Messe "Zukunftsbezirk Donaustadt" zum Arbeitsmarkt

WAFF Stand mit Infoservice bis 23. April im Donauzentrum

Wien (OTS) - Bis einschließlich 23. April findet unter dem Titel "Zukunftsbezirk Donaustadt" im Donauzentrum auch heuer wieder eine umfangreiche Informations- und Leistungsschau des Bezirks statt. Die Messe, die auf eine Initiative von Bezirksvorsteher Franz Karl Effenberg zurückgeht, steht dieses Jahr ganz im Zeichen des Themas Arbeitsmarkt. Bereits im Vorjahr hat die Veranstaltung 151 zusätzliche Lehrstellen gebracht. Auf
http://www.zukunftsbezirk-donaustadt.at/ wurde daher heuer für
Arbeits- und Lehrstellensuchende ein eigenes Portal geschaffen. Der Wiener ArbeitnehmerInnen Förderungsfonds (WAFF) bietet auf seinem Stand umfassendes Service und Information über vielfältigen Maßnahmen und Programmen für Berufstätige, Arbeitssuchende und Unternehmen. Die Palette reicht dabei von Qualifizierungs - und Weiterbildungsprogrammen sowie Maßnahmen für spezifische und besonders benachteiligte Zielgruppen, wie Frauen und Jugendliche, bis hin zu neuen Jobchancen im Fall von Arbeitslosigkeit.****

Scheed: "Hauptanliegen ist Verhinderung von Arbeitslosigkeit"

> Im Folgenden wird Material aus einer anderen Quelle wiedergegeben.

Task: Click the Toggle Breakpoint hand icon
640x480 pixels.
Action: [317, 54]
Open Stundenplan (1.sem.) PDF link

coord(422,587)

Der Vorstandsvorsitzende des Wiener ArbeitnehmerInnen Förderungsfonds, SP -LAbg. Norbert Scheed stand Mittwoch Nachmittag den BesucherInnen nicht nur für Fragen zur Verfügung, sondern stellte auch aktuelle Programme und Maßnahmen des WAFF vor. Scheed unterstrich dabei die Bedeutung zielgerichteter Information als wesentlicher Teil einer aktiven Arbeitsmarktpolitik. Scheed: "Die zahlreichen Programme zur Förderung von ArbeitnehmerInnen , die der WAFF anbietet, greifen nur dann, wenn wir die Information direkt zu den Menschen, in die Bezirke und Grätzl bringen." Veranstaltungen wie "Zukunftsbezirk Donaustadt" tragen entscheidend dazu bei, diese Bringschuld zu erfüllen."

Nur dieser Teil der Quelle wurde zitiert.